4. Rural Hospital Issues (CAHs, MDHs, SCHs, Rural Hospitals and 340B)
Technical Correction Related to CAH Method II Services
The Act clarifies that CAHs that have elected Method II (or optional method) billing that allows for payment of outpatient physician services at 115% of the Physician Fee Schedule rate may continue to receive 101% of reasonable costs even with the Method II Election. CMS had previously indicated that they would take the position that the Method II election required reimbursement of facility fees at 100% (and not 101%) of reasonable costs. Also significant is the CMS proposal in the Proposed 2011 Inpatient PPS Rule to make the Method II election a one-time (rather than annual) election.
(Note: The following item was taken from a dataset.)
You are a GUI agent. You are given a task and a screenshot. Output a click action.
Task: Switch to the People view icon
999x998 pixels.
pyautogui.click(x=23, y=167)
Medicare Dependent Hospitals - Extension of MDH Program
Prior to passage of the Act, the Medicare Dependent Hospital (MDH) Program was set to expire on October 1, 2011. The Act Extends the MDH program through October 1, 2012.
Reasonable Cost Payments - Hospital Clinical Lab Tests
The Act also extends the Medicare payment of reasonable costs for certain clinical diagnostic laboratory tests furnished to hospital patients in certain rural areas. Specifically, reasonable costs will be paid for Part B clinical diagnostic laboratory services "furnished by" Hospitals with less than 50 beds in a rural area for the period from July 1, 2010 to July 1, 2011.
340B Program Drug Discount Program - Extension of Eligible Providers
Given the substantial benefit provided by the 340B Drug Discount Program, many providers have been discussing the opportunities presented by extension of the Program to new rural specialty providers. These opportunities include certain joint ventures, extension of limited resources and an ability to provide substantially enhanced care (especially in the oncology realm).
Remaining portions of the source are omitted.